All and all, Mike Grell’s Starslayer is a classic whose spirit continues to echo to this day (for example, in Robert Venditti’s and Cary Nord’s run in X-O Manowar).
XTNCT
Originally published in the pages of Judge Dredd Megazine in 2003, the awesome short-lived series Xtnct takes place in a war-torn Earth and it follows a rogue commando of genetically modified dinosaurs (and a sentient tree!) chasing down the last few hundred humans on the planet. Yes, it feels like a modern spin on Pat Mill’s misanthropic cult comic Flesh and it sure lives up to that series’ violent, anarchic spirit. Not only that, but D’Israeli makes a kooky concept even kookier through the kind of cartoony, rubbery art and impeccable sense of design he also used in other surrealist sci-fi gems, such as Lazarus Churchyard and Stickleback.
Because it’s written by Paul Cornell, the comic is both funny and somehow smarter than it had any right to be.

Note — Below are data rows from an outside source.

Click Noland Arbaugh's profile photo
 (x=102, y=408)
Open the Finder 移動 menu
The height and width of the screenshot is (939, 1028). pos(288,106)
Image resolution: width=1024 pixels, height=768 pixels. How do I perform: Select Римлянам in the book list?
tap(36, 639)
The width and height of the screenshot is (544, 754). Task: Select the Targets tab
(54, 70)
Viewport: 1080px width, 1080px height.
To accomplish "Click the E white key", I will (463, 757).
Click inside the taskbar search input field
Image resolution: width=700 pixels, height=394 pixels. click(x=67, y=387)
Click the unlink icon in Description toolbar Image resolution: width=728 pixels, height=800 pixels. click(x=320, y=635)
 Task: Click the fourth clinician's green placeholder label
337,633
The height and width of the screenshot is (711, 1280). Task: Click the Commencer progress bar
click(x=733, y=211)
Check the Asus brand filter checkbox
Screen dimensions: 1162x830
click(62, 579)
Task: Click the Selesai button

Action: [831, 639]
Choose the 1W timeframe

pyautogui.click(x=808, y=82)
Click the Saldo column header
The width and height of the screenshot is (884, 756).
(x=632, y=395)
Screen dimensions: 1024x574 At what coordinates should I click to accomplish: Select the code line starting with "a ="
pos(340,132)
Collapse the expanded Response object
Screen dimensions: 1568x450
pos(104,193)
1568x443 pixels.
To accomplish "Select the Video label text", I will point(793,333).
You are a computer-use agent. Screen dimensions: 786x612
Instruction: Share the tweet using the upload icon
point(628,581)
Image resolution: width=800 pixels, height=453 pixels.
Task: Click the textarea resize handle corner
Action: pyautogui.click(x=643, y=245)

At one point, the dinosaurs face hipster anti-globalizers obsessed with conspiracy theories about powerful international cabals that sound particularly ludicrous in a world without humans (‘But… there’s only one Jew left in the world.’).
The breakout star is, inarguably, Raptor, a psychotic velociraptor with super-speed who speaks without vowels:
In a clever bit of storytelling, one of the tales is mostly told from the Raptor’s perspective, with everyone’s dialogue hilariously reduced to the basic ways he perceives their reactions (‘Surprised disagreement’; ‘Annoyed mutter.’). And all this takes place before the team causes a chain of atomic strikes, ushering in nuclear winter and spending the rest of the series covered in snow!
The entire run of Xtnct has been collected in the hardcover CM ND HV G F Y THNK YR HRD NGH as well as in the paperback anthology 2000 AD presents Sci-Fi Thrillers.